• [Text section]
-=-=-

4.3.2. Integrating Planning
- Early stage of MSP implementation: Marine spatial management is a critical issue to regulate potential conflicts with other maritime activities over the use of coastal space. As detailed previously, few countries are at an advanced stage of MSP implementation, but those that do rarely reflect ocean energy developments such as reserved and pre-allocated ones, or future needs of the sector. This could be attributed to a lack of communication with ocean energy representative entities. “…the lack of clear national policies and MSP for future marine renewable energy project developments makes more difficult the consenting procedures of this kind of projects”, as a respondent mentioned. A consultant in the sector stated that “MSP can help discussions among developers and other users and stakeholders on marine spatial occupation”.
- Lack of flexibility: There is a lack of flexibility in the planning system to incorporate changes in the technology or overarching project plan. “Marine spatial planning tends to over-generalize and be less fit for purpose at the local level”.
- Incompleteness of information: On the one hand, information on constraints in areas proposed for project development is not enough for a technology developer since they feel the need to specify the best areas. This approach empowers the developer with a higher level of certainty. Furthermore, there is a general belief that outcomes from the Strategic Environmental Assessment (SEA) process do not provide developers enough confidence regarding decision making on the most suitable areas for project development. On the other hand, investors do not have access to information in advance on the available areas for project development: differences between acceptable areas and sensitive areas that may pose additional regulatory hurdles.
- Effectiveness of pre-allocated zones: Technology developers show indecision on the effectiveness and helpfulness of MSP at its current level of development. There are mixed opinions on whether pre-allocated zones (excluding test centres) are advantageous since they have resulted in very few deployments. Existence of pre-allocated zones could make it more difficult to deploy in other areas of the sea. It is a particularly relevant concern since ocean energy has different technologies with differing/distinct operating environments. On the other hand, the designation of dedicated areas for ocean energy can lead to shorter consenting timelines and fewer risks and thus help advance the development of the sector.

-=-=-

• [Dataset content]

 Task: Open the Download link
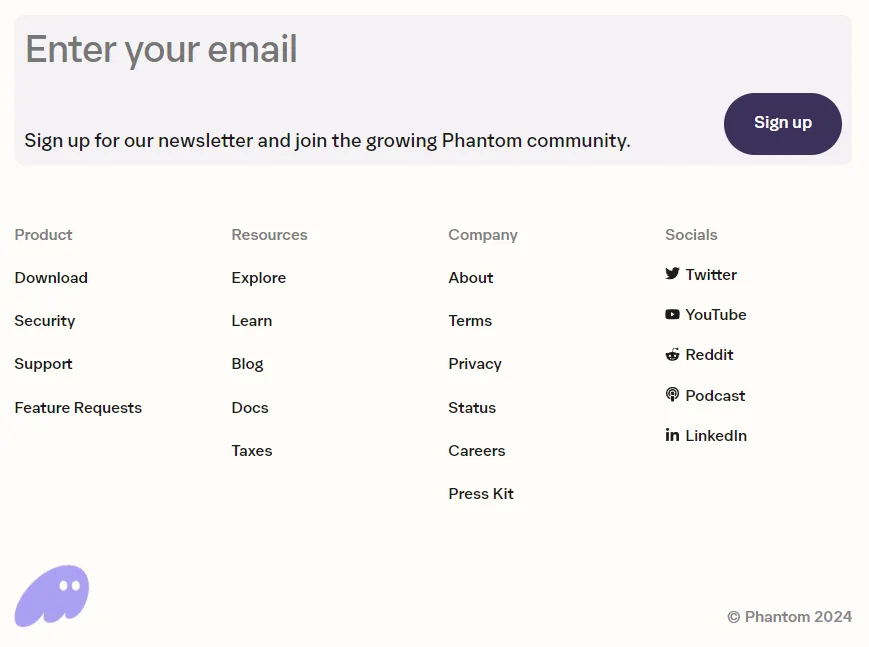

-=-=-

• [Task requirements] Rewrite the stretch from "- Effectiveness of" through "development of the sector." in the section on integrating planning, changing "pre-allocated zones" to "reserved zones".

• [Solution to the exercise]
- Effectiveness of reserved zones: Technology developers show indecision on the effectiveness and helpfulness of MSP at its current level of development. There are mixed opinions on whether reserved zones (excluding test centres) are advantageous since they have resulted in very few deployments. Existence of reserved zones could make it more difficult to deploy in other areas of the sea. It is a particularly relevant concern since ocean energy has different technologies with differing/distinct operating environments. On the other hand, the designation of dedicated areas for ocean energy can lead to shorter consenting timelines and fewer risks and thus help advance the development of the sector.